Written instruction:
Print every line from the one containing "Image resolution: width=659" up to and including the one containing "click(252, 146)", with nothing changed.
:: Supplied material
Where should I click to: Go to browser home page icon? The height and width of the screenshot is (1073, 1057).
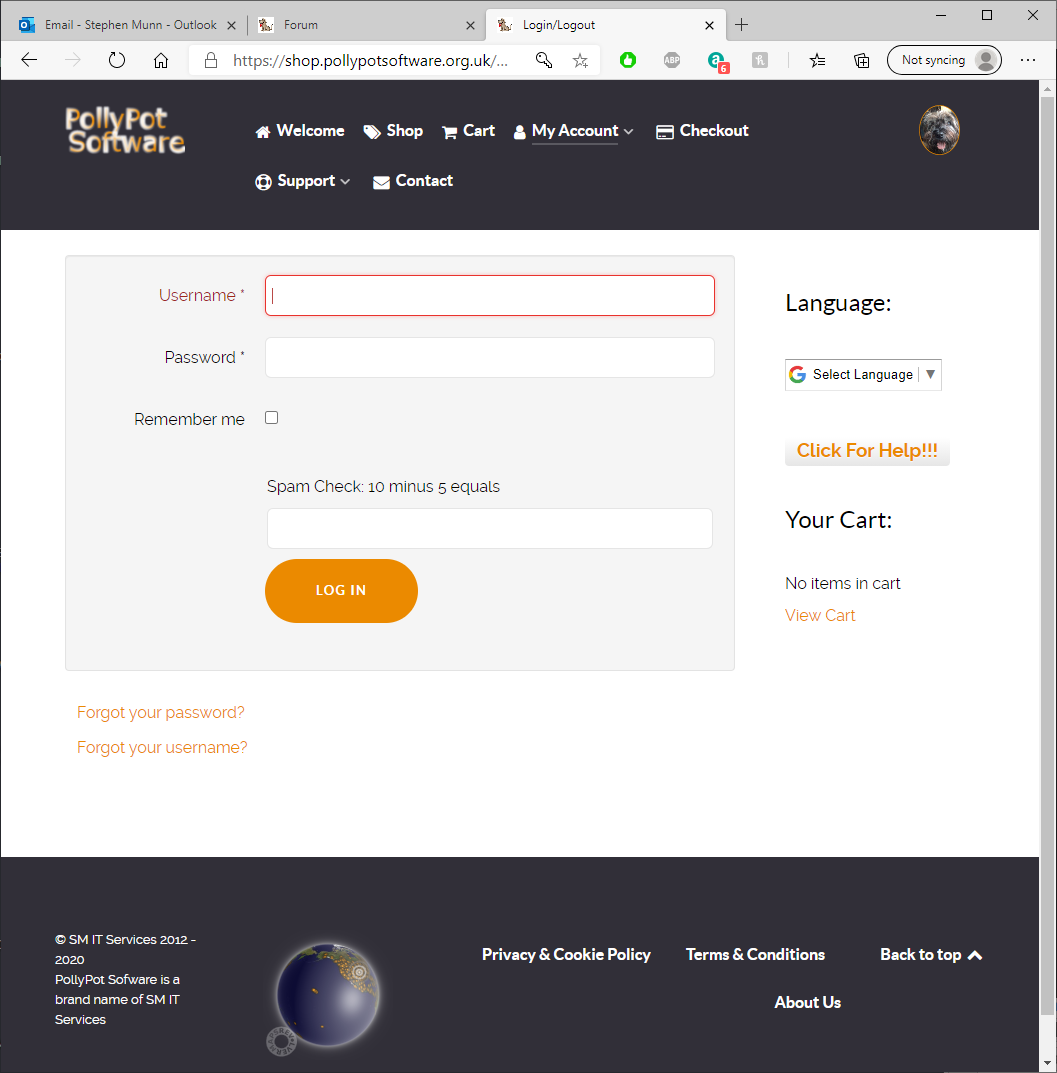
::::
:: Supplied material
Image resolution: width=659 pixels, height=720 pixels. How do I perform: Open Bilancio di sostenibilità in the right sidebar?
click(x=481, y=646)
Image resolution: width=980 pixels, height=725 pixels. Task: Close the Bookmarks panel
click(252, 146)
::::
Answer for this exercise:
Image resolution: width=659 pixels, height=720 pixels. How do I perform: Open Bilancio di sostenibilità in the right sidebar?
click(x=481, y=646)
Image resolution: width=980 pixels, height=725 pixels. Task: Close the Bookmarks panel
click(252, 146)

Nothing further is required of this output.